***** Records provided
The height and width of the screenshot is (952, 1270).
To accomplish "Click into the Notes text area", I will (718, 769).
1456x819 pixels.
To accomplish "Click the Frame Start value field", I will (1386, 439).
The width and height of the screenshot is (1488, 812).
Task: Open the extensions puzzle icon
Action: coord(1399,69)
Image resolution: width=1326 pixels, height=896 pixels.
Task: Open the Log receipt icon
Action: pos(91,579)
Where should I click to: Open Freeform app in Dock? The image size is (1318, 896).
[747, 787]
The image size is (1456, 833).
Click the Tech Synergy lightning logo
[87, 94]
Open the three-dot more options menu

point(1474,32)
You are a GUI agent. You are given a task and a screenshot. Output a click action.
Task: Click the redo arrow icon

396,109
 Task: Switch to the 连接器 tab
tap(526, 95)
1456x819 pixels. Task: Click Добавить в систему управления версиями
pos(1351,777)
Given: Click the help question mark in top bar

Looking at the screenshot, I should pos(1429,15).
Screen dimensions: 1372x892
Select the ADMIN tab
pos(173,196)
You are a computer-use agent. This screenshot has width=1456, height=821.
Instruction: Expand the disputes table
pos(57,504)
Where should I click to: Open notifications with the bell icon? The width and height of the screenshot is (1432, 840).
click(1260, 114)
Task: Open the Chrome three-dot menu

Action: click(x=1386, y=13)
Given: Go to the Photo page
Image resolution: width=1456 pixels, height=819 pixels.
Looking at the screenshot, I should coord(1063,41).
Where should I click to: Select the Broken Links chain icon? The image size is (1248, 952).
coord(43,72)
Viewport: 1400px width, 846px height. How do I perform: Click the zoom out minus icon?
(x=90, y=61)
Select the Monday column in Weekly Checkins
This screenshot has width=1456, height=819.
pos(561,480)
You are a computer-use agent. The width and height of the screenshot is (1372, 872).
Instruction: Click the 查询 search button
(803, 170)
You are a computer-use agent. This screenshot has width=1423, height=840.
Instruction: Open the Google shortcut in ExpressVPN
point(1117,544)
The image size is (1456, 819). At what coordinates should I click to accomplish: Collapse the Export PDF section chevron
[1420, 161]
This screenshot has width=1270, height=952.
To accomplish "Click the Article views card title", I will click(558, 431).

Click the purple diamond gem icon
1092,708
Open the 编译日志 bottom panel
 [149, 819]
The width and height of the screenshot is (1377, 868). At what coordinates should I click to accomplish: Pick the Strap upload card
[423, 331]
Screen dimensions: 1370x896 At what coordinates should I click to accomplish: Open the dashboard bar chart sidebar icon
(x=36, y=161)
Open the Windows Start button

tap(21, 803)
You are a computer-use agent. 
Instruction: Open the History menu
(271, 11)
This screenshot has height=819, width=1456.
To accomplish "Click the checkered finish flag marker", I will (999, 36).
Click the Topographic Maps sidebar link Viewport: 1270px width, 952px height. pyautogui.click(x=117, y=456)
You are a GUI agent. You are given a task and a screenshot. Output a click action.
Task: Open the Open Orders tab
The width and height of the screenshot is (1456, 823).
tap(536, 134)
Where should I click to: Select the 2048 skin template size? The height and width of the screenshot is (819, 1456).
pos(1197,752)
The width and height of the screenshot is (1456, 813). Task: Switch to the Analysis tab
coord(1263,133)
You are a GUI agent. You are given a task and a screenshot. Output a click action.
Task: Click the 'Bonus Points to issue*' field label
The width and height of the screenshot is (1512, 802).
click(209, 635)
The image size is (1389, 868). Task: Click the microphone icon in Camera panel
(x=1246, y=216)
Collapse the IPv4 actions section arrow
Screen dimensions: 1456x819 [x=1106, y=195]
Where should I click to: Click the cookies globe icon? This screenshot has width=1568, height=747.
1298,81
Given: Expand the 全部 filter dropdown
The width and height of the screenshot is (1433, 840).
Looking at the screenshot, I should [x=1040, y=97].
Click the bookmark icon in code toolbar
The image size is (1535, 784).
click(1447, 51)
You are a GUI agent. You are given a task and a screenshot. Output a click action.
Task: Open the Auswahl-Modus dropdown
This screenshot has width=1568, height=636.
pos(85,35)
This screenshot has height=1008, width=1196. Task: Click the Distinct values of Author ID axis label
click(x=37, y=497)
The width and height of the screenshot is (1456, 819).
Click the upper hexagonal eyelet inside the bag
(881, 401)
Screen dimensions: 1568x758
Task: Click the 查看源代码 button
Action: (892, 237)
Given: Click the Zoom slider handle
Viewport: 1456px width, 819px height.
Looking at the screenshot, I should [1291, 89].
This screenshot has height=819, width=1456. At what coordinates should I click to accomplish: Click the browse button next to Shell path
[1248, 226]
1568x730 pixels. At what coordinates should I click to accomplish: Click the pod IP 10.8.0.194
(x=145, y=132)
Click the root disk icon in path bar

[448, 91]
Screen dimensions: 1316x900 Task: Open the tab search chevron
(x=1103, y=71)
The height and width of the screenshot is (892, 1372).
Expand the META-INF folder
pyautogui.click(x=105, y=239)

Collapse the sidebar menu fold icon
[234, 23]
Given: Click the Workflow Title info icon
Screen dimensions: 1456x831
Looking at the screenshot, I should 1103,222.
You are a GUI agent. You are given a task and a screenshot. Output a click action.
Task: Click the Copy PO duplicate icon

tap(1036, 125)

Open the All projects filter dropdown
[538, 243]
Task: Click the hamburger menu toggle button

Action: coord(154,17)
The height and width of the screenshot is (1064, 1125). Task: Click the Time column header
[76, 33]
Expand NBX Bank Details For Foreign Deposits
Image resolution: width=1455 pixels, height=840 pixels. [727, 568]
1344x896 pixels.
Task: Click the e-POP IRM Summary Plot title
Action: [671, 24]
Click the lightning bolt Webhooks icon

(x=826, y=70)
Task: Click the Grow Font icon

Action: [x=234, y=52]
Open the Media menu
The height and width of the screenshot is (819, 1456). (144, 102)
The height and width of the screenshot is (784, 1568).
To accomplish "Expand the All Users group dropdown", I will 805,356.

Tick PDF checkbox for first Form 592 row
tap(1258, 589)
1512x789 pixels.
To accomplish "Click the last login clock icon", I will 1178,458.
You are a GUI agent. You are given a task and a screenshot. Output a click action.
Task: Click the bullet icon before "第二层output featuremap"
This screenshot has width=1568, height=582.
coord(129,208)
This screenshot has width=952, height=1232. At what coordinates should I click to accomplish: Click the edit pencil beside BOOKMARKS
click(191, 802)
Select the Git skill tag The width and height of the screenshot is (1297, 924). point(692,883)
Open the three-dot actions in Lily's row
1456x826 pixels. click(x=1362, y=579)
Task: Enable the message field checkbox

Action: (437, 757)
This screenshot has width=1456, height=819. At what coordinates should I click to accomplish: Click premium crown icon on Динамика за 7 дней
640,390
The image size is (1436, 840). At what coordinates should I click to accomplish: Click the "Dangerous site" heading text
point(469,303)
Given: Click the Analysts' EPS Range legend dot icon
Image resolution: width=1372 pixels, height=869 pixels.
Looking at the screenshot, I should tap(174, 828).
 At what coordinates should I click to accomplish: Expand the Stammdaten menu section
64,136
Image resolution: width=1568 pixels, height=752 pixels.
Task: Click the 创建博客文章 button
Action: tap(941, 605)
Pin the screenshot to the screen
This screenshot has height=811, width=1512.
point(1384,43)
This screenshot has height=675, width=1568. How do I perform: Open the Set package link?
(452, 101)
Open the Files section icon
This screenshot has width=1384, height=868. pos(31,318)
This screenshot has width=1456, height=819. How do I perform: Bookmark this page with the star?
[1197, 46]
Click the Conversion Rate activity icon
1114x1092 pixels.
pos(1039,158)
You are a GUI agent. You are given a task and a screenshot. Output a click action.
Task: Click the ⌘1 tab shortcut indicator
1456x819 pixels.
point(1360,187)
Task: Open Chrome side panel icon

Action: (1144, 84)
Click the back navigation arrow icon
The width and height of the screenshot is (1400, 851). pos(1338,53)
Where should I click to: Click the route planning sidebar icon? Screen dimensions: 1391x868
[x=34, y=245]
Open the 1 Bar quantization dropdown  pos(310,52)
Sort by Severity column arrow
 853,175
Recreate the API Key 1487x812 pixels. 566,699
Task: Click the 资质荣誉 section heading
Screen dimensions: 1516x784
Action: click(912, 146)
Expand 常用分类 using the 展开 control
**********
- _Work item_
Taking the records above as input, show every line in which the word "computer" is present.

- _Answer section_
You are a computer-use agent. This screenshot has width=1456, height=821.
You are a computer-use agent. The width and height of the screenshot is (1372, 872).
You are a computer-use agent. This screenshot has width=1423, height=840.
You are a computer-use agent. 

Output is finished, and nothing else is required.